Use of Consultants and Advisors: We engage various third-party cybersecurity service providers to assess and enhance our cybersecurity practices and assist with protection and monitoring of our systems and information, including with respect to, network monitoring, endpoint protection, vulnerability assessments and penetration testing. We engage cybersecurity consultants, auditors, and other third parties to assess and enhance our cybersecurity practices, such as a third-party consulting firm to evaluate our cyber processes including an assessment of our incident response procedures.
We have processes to evaluate third-party service providers and vendors that have access to sensitive systems and company and customer data, which may include due diligence procedures such as assessments of that service provider’s cybersecurity posture or a recommendation of specific mitigation controls. Following an assessment, we determine and prioritize service provider risk based on potential threat impact and likelihood, and such risk determinations drive the level of due diligence and ongoing compliance monitoring required for each service provider.
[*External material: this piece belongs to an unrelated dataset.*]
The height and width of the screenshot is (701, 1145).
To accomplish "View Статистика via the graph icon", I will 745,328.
Board Oversight and Management’s Role: The Board of Directors, both directly and through the delegation of responsibilities to the Audit Committee oversees the proper functioning of our cybersecurity risk management program to ensures strategic alignment and governance of our cybersecurity efforts at the highest level. All of the Audit Committee members are independent directors. In particular, the Audit Committee assists the Board in its oversight of management’s responsibility to assess, manage and mitigate risks associated with our business and operational activities, to administer our various compliance programs, in each case including cybersecurity concerns, and to oversee our information technology systems, processes and data.
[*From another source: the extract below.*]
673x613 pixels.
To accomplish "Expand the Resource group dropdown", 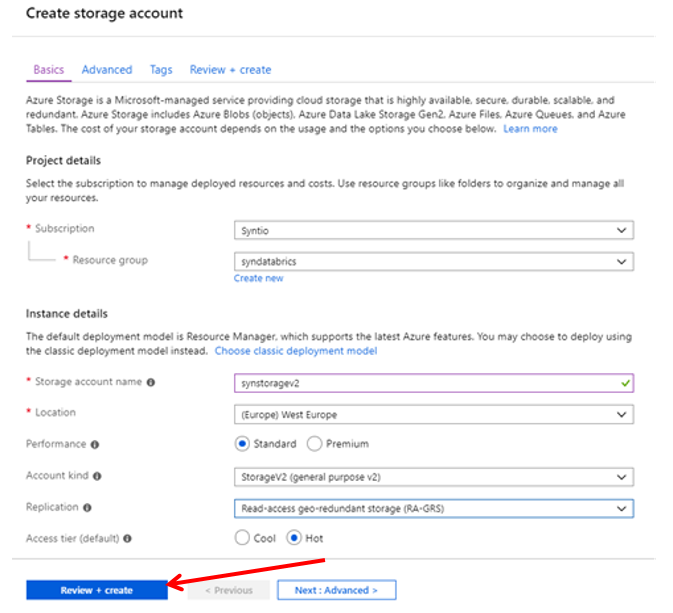I will (434, 261).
Management has implemented risk management structures, policies and procedures, and Management is responsible for our day-to-day cybersecurity risk management. Our Chief Data and Information Officer, or CDIO, is responsible for our day-to-day assessment and management of cybersecurity risks. Our Information Technology and Cybersecurity function has extensive experience in overseeing cybersecurity programs, managing information security operations, and facilitates a cross-departmental approach, ensuring the executive leadership team receives quarterly updates on cybersecurity from various teams. This strategy promotes a comprehensive stakeholder engagement and enhances management oversight on cybersecurity. The updates cover progress on ongoing cybersecurity initiatives, insights from any potential threats or incidents, outputs and action plans from external vulnerability and penetration tests, and key performance metrics in line with industry standards.
Risks from Material Cybersecurity Threats: Despite ongoing threats like cyber-attacks, phishing, and ransomware, we have not identified any cybersecurity threats that have materially affected or are reasonably anticipated to have a material effect on our business strategy, results of operations or financial condition. Our proactive security measures, alongside those of our third-party vendors, aim to protect our information technology systems and the sensitive data they hold. Although these risks have not yet materially impacted our business, we remain vigilant, continuously monitoring and adapting to evolving cybersecurity threats.